» **WRITTEN TASK**
In the passage about cyber attack scenarios, whom could botnet-driven DDoS attacks be used to blind?

» **GIVEN PASSAGE**
• • •

The intent to do harm will develop once one or more attack scenarios seem appealing. For example, a terrorist or terrorist group may feel grievously injured over the actions of a specific corporation, government, or organization. They may try to overwhelm the cyber defenses of that corporation, government organization, or infrastructure sector and do damage. They could destroy or corrupt vital data in the financial sector, cripple communications over a wide area to spread panic and uncertainty. They could use botnet-driven DDoS attacks to blind security forces at a border crossing point as a means of facilitating an infiltration operation, or a cyber attack in one area of a country could act as a diversion so a "conventional" kinetic terrorist attack can occur elsewhere. They could even conduct SCADA attacks on specific sites and use the system to create kinetic-like effects without the kinetic component. A good example would be to open the valves at a chemical plant near a population center, creating a Bhopal-like event. The permutations are as endless as one's imagination.

• • •

» **DATA SEGMENT**
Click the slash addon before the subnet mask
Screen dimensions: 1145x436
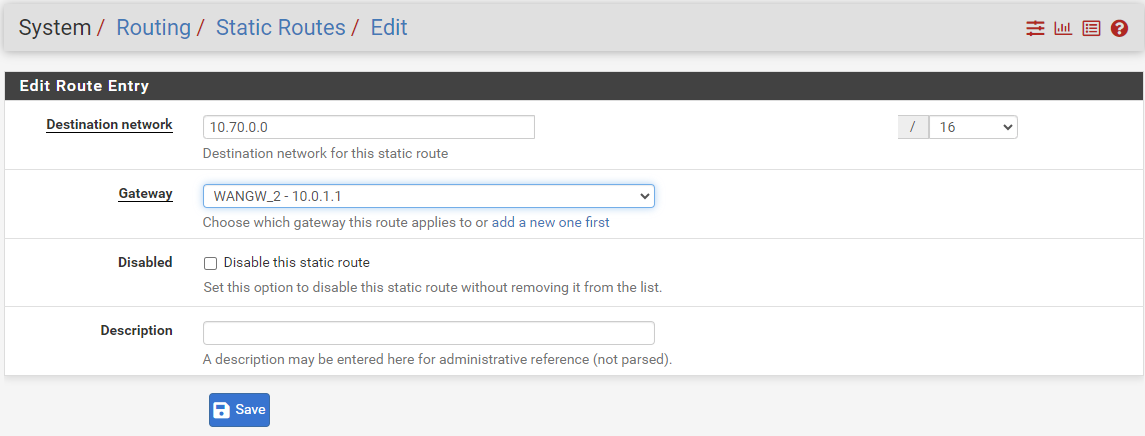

• • •

» **SOLVED PROBLEM**
Security forces at a border crossing point, as a means of facilitating an infiltration operation.